* **AIM**
Reproduce every record below, substituting "How can I complete" wherever "How do I perform" occurs and leaving everything else untouched.

* **PROVIDED ENTRIES**
● ● ● ●

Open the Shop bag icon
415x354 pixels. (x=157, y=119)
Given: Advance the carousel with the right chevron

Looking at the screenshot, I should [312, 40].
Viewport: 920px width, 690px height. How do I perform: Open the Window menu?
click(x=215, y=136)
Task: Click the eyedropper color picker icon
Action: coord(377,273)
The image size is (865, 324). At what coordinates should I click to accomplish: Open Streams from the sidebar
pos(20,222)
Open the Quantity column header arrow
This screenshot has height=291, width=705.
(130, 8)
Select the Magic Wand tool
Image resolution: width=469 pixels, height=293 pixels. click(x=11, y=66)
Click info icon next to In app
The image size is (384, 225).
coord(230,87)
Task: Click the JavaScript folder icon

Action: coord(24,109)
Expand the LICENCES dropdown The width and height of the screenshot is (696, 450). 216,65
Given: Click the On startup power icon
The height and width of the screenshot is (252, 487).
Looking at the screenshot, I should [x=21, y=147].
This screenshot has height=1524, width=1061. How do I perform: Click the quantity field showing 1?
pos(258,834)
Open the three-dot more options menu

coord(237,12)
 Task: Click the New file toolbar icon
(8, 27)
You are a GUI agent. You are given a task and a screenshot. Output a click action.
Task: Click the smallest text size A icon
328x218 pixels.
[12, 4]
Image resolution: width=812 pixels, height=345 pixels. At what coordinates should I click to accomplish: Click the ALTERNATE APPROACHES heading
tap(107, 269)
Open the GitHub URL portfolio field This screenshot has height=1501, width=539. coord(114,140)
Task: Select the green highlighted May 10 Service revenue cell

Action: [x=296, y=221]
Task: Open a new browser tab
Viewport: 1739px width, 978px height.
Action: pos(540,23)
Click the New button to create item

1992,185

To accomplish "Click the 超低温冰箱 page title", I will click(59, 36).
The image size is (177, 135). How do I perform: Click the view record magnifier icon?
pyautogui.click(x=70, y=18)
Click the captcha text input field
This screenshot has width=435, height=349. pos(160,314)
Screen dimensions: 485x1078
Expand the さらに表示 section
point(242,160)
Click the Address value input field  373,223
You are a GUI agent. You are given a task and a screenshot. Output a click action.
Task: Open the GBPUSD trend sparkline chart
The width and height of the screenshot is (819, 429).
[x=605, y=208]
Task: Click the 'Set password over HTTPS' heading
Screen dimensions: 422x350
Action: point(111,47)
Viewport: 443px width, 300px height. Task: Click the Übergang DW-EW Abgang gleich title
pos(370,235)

● ● ● ●

* **RESPONSE TO THIS EXERCISE**
Open the Shop bag icon
415x354 pixels. (x=157, y=119)
Given: Advance the carousel with the right chevron

Looking at the screenshot, I should [312, 40].
Viewport: 920px width, 690px height. How can I complete: Open the Window menu?
click(x=215, y=136)
Task: Click the eyedropper color picker icon
Action: coord(377,273)
The image size is (865, 324). At what coordinates should I click to accomplish: Open Streams from the sidebar
pos(20,222)
Open the Quantity column header arrow
This screenshot has height=291, width=705.
(130, 8)
Select the Magic Wand tool
Image resolution: width=469 pixels, height=293 pixels. click(x=11, y=66)
Click info icon next to In app
The image size is (384, 225).
coord(230,87)
Task: Click the JavaScript folder icon

Action: coord(24,109)
Expand the LICENCES dropdown The width and height of the screenshot is (696, 450). 216,65
Given: Click the On startup power icon
The height and width of the screenshot is (252, 487).
Looking at the screenshot, I should [x=21, y=147].
This screenshot has height=1524, width=1061. How can I complete: Click the quantity field showing 1?
pos(258,834)
Open the three-dot more options menu

coord(237,12)
 Task: Click the New file toolbar icon
(8, 27)
You are a GUI agent. You are given a task and a screenshot. Output a click action.
Task: Click the smallest text size A icon
328x218 pixels.
[12, 4]
Image resolution: width=812 pixels, height=345 pixels. At what coordinates should I click to accomplish: Click the ALTERNATE APPROACHES heading
tap(107, 269)
Open the GitHub URL portfolio field This screenshot has height=1501, width=539. coord(114,140)
Task: Select the green highlighted May 10 Service revenue cell

Action: [x=296, y=221]
Task: Open a new browser tab
Viewport: 1739px width, 978px height.
Action: pos(540,23)
Click the New button to create item

1992,185

To accomplish "Click the 超低温冰箱 page title", I will click(59, 36).
The image size is (177, 135). How can I complete: Click the view record magnifier icon?
pyautogui.click(x=70, y=18)
Click the captcha text input field
This screenshot has width=435, height=349. pos(160,314)
Screen dimensions: 485x1078
Expand the さらに表示 section
point(242,160)
Click the Address value input field  373,223
You are a GUI agent. You are given a task and a screenshot. Output a click action.
Task: Open the GBPUSD trend sparkline chart
The width and height of the screenshot is (819, 429).
[x=605, y=208]
Task: Click the 'Set password over HTTPS' heading
Screen dimensions: 422x350
Action: point(111,47)
Viewport: 443px width, 300px height. Task: Click the Übergang DW-EW Abgang gleich title
pos(370,235)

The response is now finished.